A: hey i dead dropped you the draft for my new piece. need your editorial notes by morning. it's the drop at the lamp post not the mailbox.
R: It is definitely 4 in the morning but whatever. I am actually awake. Which piece is this?
A: the one we argued about, the milf inflation one.
R: No. You can't call it that. Milf inflation is something else.
A: listen i know this is a comedy/satire site but you need to drop that particular bit it's not funny.
R: It's not a bit! Look, I'm telling you: [link redacted]
A: well obviously there are weirdoes who are into that! there's always some fringe. that doesn't mean it's broadly accepted. look even this site has low 3-digit uploads tagged "milf inflation"
R: And five-digit for "inflation" and... okay exactly 65535 uploads for both that and "milf", that does seem wrong
A: well no that's because porn site people don't know how to program, it means there are way more but the display caps out at that number.
R: Well alright then! Milf inflation is just the overlap!
A: oh my god dude. fucking. get an education. people don't have overlapping fetishes.
R: Hold on, what
A: the small subset of people who have multiple fetishes just sorta swap between them? nobody looks at porn that covers multiple fetishes at once. that's insane.
R: None of that is true!
A: it's scientific fact! undisputed consensus! there have been so, so many studies.
R: Link a single study that concludes that
A: i don't have the links on hand! just do a search on the NIH site for "sexual fetishes" and they'll come up.

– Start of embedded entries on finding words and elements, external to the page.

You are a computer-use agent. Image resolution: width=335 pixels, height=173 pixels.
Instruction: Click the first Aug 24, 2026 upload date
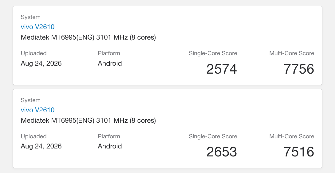(x=41, y=63)
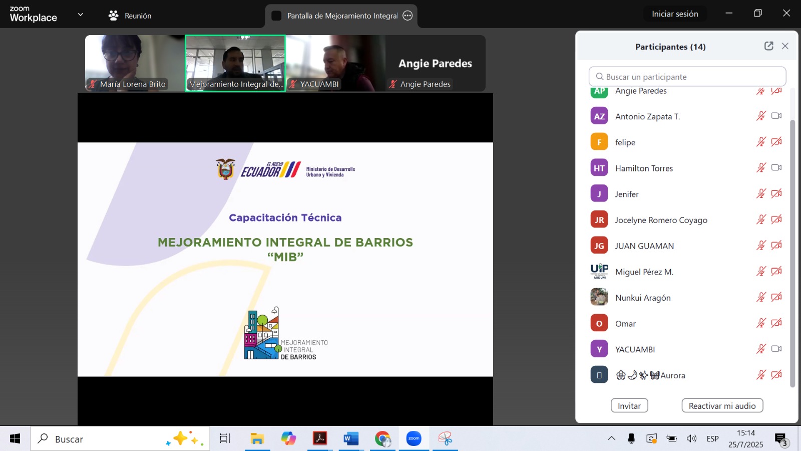Unmute Antonio Zapata's microphone icon

(x=760, y=116)
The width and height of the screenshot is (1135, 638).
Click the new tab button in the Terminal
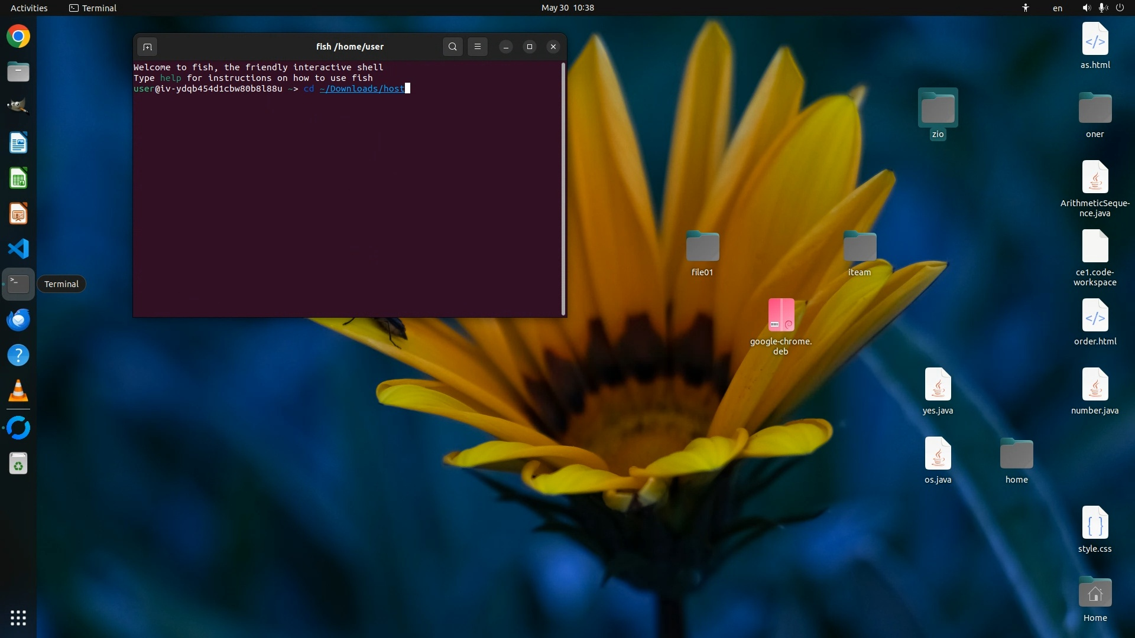147,47
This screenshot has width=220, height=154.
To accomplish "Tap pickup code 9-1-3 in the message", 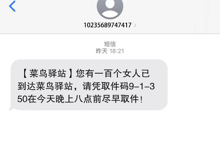I will 142,86.
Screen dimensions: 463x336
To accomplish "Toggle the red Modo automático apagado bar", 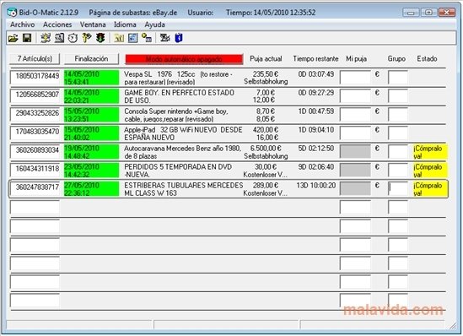I will [184, 59].
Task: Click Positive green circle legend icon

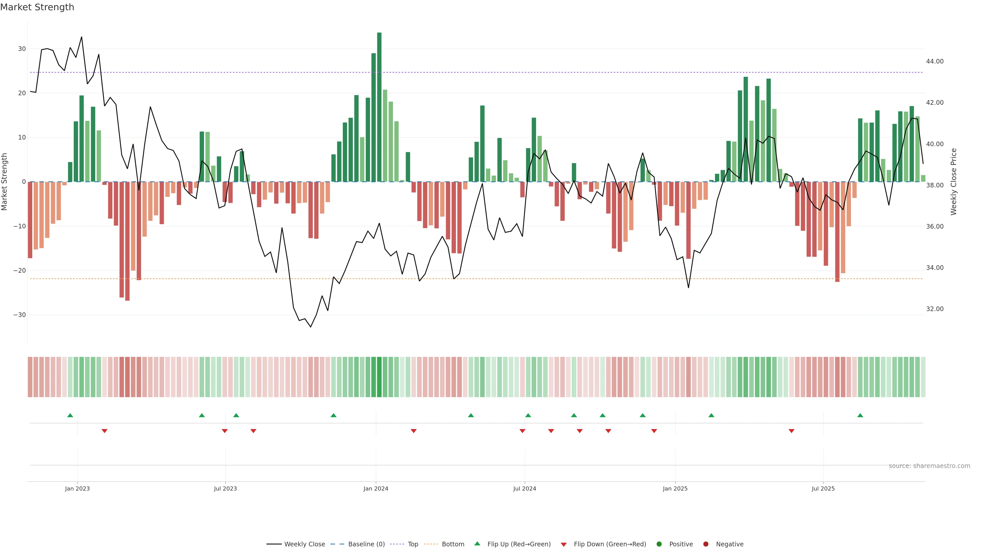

R: I'm definitely not going to do that but I don't believe you either.
A: alright well truth does not require belief to remain true. now go get the flash drive out of the dead drop compartment so you can do the goddamned editing.
R: If the article text is full of that sort of bizarre assertion then it's possible this idea you had to pivot into serious informative essay work is a huge mistake.

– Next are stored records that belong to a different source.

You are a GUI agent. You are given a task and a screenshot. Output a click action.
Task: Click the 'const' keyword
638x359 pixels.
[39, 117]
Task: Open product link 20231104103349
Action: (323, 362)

A: you never let me do what I want to do! you wouldn't pay for the pirate TV broadcasting equipment that was the entire point of my video series idea, you vetoed the Dear Esther esque walking simulator format for my classic album reviews series, and now this!
R: The reason that broadcasting equipment lot on ebay was as cheap as it was was it would not have worked anymore because of the switchover to digital, and I still don't understand why you need the reader to be traversing a photorealistic volcanic island and hitting a button on objects to read each paragraph of why you love "the downward spiral" so much.
A: i'm just going to unilaterally post this conversation on the site so everyone knows you're such a suffocating fun-hater.
R: Can you redact the link? I think my username there is in the url and yours is a couple clicks away because we're friended.
A: oh yeah obviously. no one can ever know what my seventeen distinct non-overlapping fetishes are.